Блаженная (СИ) - Белла Ворон
Шрифт:
Интервал:
Закладка:
Я дала отбой и помчалась к воротам. Как я могла забыть… Наша с бабушкой давняя игра… Зубная фея оставляла мне подарки в печке! В дымоходе есть такой выступ, бабушка прятала там маленькие подарки за выпавшие зубы и за то, что я была хорошей девочкой. “Фея” оставляла мне послание — дубовый листик на подушке, или ягоду, и это было знаком. Я мчалась к печке, засовывала руку в устье и шарила в дымоходе, предвкушая чудо.
И сейчас, много лет спустя, я получила свой дубовый листик от лучшей подруги. Надеюсь, она простит меня в стопятидесятый раз.
Подобрав юбку, я мчалась в бабушкин дом.
Возле моей калитки, словно черная свечка стояла Наталья Павловна.
— Тинушка…
— Наталья Павловна, извините, умоляю, не сейчас! Я потом зайду!
“Пожалуйста, окажись там…”
Руки дрожали, я никак не могла попасть ключом в замочную скважину.
Есть! Споткнувшись о порог, чуть не растянувшись, я влетела в комнату и бросилась к печке.
Сунула руку в холодное устье, давно забытым, но таким привычным движением зашарила в дымоходе. Сердце радостно стукнуло. Моя рука ухватила железную коробку.
Я извлекла ее на свет божий, подолом черной юбки отряхнула от сажи. Та самая старинная коробка из-под конфет… Я подцепила ногтем тугую крышку.
В коробке лежал белый конверт и толстая тетрадь в потертом и засаленном кожаном переплете.
ГЛАВА 20. Дневник Каргопольского
Я открыла конверт, вытащила сложенный вдвое листок. Бабушкина рука!
“Дорогая моя Тинушка!
Если ты читаешь это письмо, значит меня нет в живых. Последние дни меня гложут предчувствия и расклады плохие, поэтому хочу подстраховаться. Я верю в твою счастливую звезду и в твой редкий дар, поэтому знаю — ты получишь письмо вовремя. Надеюсь, оно убережет тебя от опасного человека.

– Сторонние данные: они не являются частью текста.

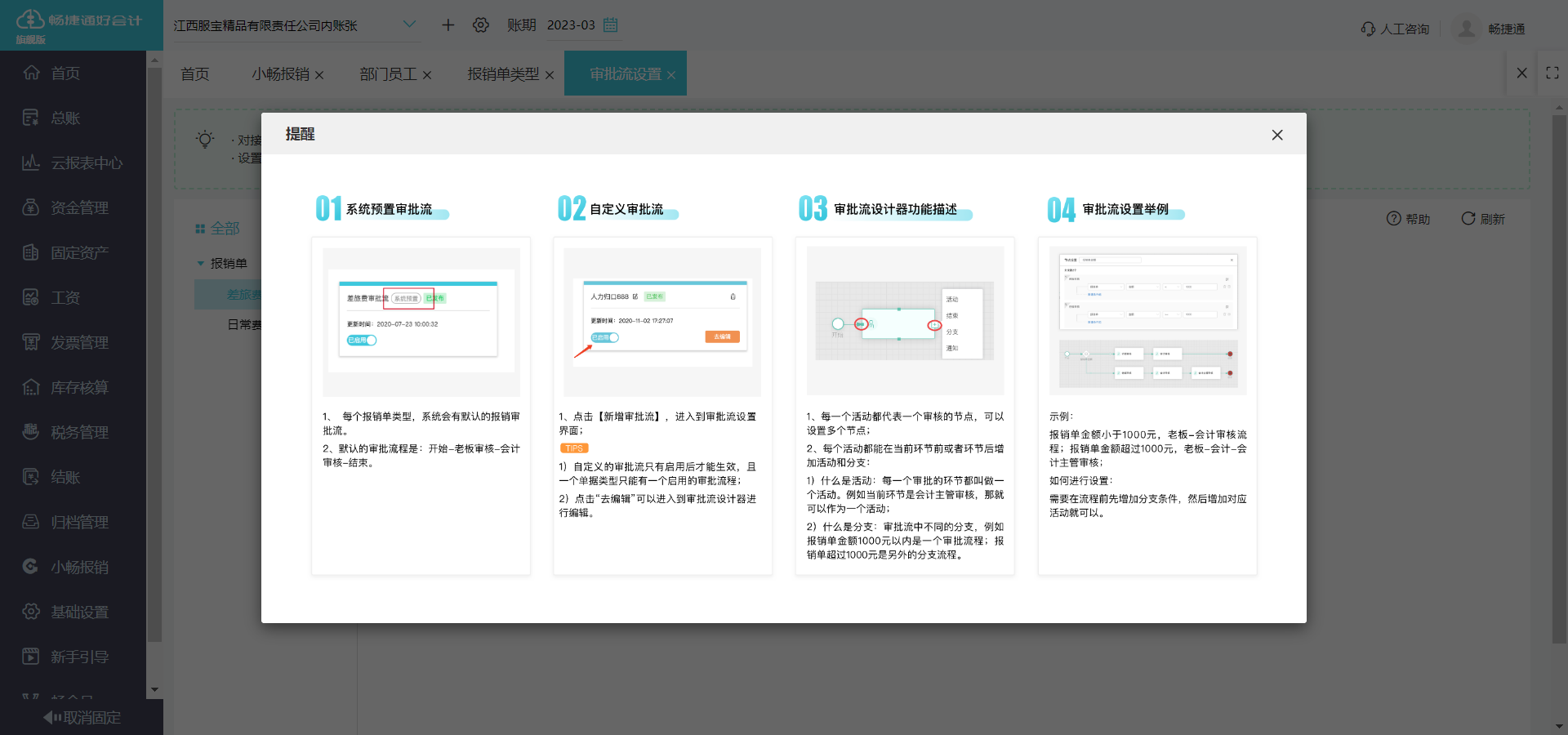Toggle fullscreen with the expand icon
Screen dimensions: 1568x735
point(1552,73)
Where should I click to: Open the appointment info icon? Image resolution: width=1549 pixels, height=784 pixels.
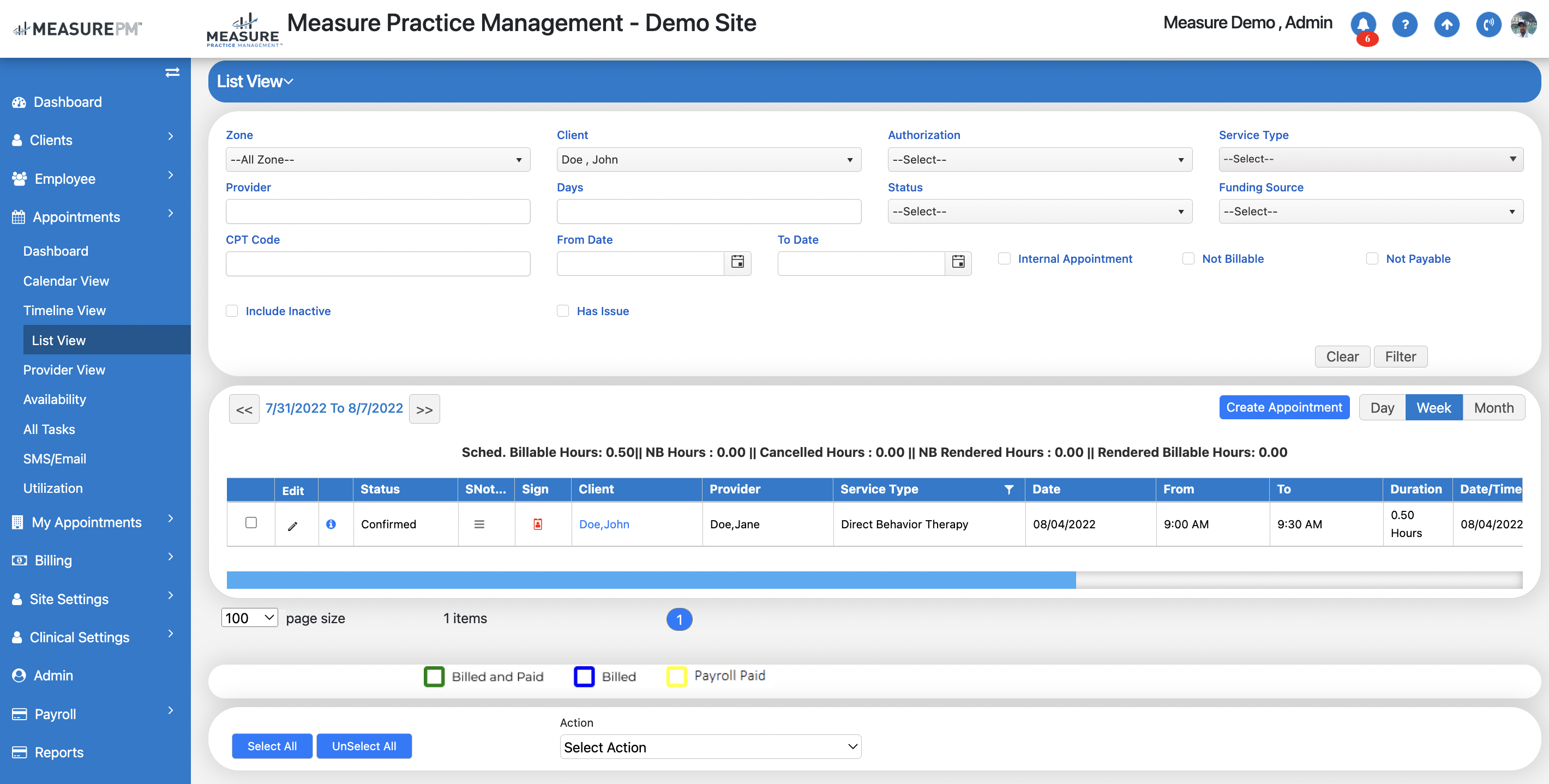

Я всегда старалась удержать тебя как можно дальше от него, но кто знает, возможно у судьбы свои планы на него, на тебя. И я боюсь, что если вмешаюсь, то могу сделать хуже, чем есть сейчас.
Но я могу предупредить тебя, чтобы ты была осторожней.
Этот человек — Борис Павлович Каргопольский.
Никогда не забуду тот страшный день, когда он впервые переступил порог нашего дома. В тот самый день я потеряла мать и дочь — по его вине. Но судьба сохранила мне тебя. Ты выжила в той страшной аварии без единой царапинки. Но этот день выпал у тебя из памяти. Когда ты очнулась, то не вспомнила ни вашу прогулку с прабабушкой, ни этого человека, ни самой катастрофы.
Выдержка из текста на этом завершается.